Action item >> First find the line with "Click the green Restart debug icon" in the entries below, then set down exactly every line through the line with "Image resolution: width=683", that line included.

Extracted material >>
__________________________________________________

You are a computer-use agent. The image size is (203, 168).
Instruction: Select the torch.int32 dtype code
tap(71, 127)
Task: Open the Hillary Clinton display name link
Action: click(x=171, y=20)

__________________________________________________

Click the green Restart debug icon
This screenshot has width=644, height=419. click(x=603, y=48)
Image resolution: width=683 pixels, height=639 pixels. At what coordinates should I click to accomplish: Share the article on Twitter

__________________________________________________

Exercise answer >>
Click the green Restart debug icon
This screenshot has width=644, height=419. click(x=603, y=48)
Image resolution: width=683 pixels, height=639 pixels. At what coordinates should I click to accomplish: Share the article on Twitter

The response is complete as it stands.